Legislative Action Committee Talking Points

      Legislative Action Committee Talking Points

      150 150 34th Democrats

      Legislative Action Committee Talking Points

      The primary work of the state legislature over the next month (or more!) will be the budget. The current biennial budget expires on June 30 and a new budget needs to be adopted by that date to keep the state open on July 1. The budget is about $dollars$, but it’s also about sense – where we spend our public funds are our priorities.  

      With this in mind, the Legislative Action Committee (LAC) asks you to act to support those policies and programs that are important to us as Democrats – programs that protect the environment, provide for the economic security and well-being of all, but especially those most vulnerable because of poverty, infirmity, disability, age and other inequities, and ensure that all have quality educational opportunities.

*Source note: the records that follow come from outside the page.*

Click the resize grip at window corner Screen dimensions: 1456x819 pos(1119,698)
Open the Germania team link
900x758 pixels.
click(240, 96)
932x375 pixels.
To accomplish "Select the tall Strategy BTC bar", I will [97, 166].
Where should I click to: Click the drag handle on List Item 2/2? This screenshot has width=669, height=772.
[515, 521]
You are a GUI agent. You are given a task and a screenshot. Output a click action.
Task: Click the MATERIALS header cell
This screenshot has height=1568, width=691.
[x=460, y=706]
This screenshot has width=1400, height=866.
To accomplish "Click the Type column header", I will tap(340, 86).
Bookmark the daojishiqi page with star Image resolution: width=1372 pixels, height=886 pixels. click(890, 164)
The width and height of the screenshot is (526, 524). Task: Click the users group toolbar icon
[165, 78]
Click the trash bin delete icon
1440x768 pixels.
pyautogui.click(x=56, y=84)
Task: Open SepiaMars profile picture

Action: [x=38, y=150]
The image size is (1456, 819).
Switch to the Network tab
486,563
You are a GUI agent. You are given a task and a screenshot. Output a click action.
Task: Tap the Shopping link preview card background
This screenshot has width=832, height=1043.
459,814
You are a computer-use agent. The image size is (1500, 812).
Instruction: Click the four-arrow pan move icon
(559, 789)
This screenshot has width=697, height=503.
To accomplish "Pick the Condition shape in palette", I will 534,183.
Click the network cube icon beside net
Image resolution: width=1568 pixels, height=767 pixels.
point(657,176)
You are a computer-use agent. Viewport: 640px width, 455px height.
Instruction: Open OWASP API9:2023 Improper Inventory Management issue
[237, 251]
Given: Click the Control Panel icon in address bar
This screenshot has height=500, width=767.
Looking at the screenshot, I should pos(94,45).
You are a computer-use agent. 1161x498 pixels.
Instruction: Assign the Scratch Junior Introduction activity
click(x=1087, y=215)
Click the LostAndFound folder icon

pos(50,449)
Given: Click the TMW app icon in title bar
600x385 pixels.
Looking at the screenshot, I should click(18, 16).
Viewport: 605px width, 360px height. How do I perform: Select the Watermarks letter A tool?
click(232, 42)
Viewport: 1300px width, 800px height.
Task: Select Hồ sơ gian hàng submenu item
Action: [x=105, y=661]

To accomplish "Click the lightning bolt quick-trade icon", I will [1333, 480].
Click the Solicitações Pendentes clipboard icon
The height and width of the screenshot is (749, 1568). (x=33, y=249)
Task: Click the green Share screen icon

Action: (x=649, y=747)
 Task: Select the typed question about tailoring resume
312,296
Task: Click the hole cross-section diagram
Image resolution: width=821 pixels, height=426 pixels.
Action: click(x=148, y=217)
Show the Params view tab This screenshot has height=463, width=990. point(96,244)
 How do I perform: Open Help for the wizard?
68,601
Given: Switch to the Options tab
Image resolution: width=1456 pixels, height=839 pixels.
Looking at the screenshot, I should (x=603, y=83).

      To this end, we ask you to communicate with our 34th District senator, Sharon Nelson, and representatives, Eileen Cody and Joe Fitzgibbon. Call; write a letter; send an email.  (See www.leg.wa.gov for contact information.)  Talk to your friends and relatives that share our values, but live in other districts, particularly Republican districts; encourage them to share this message with their state legislators.

      To help you, here are some notes for you to put into your message:

      1. Response to the budget proposals from the Governor, Senate Republicans and House Democrats:
        • The estimated $4 billion in added dollars per biennium needed to fully fund education, as required under the State Supreme Court McCleary decision, should come from new revenue, not by stealing from other programs that are essential to our state’s social contract; don’t sacrifice social services or the environment to fund the education budget.
        • The levy swap is a bad idea that will hurt the residents of the 34th Legislative District by increasing the tax burden on those residents and exporting those taxes to other parts of the state rather than improving conditions locally, where there are significant unmet educational needs.

       

      1. New revenue sources are needed:
        • A new tax of 7.0 to 7.9 percent on capital gains over $25,000 (or $50,000 for joint filers) would raise as much as $800 million in new revenue.
        • Tax exemptions for large corporations could be reduced or eliminated without adversely affecting their bottom lines. Those dollars could save residents from homelessness, health care catastrophe, hunger and a degraded environment. These exemptions should be carefully examined for their supposed benefits to the state and eliminated if they are not accomplishing the state’s goals.
        • Washington State should embrace the first carbon tax in the nation and lead the way toward environmental policy that provides an economic incentive for reducing greenhouse emissions and raises revenues. The Governor’s proposal, for example, at $25 per metric ton of carbon, would raise about $2 billion.

      Tell your story. Have social, environmental or other government programs helped or hurt you or someone in a way that illustrates why Democratic policies and programs are important? Tell our legislators, briefly, so that our legislators can share your story with their colleagues.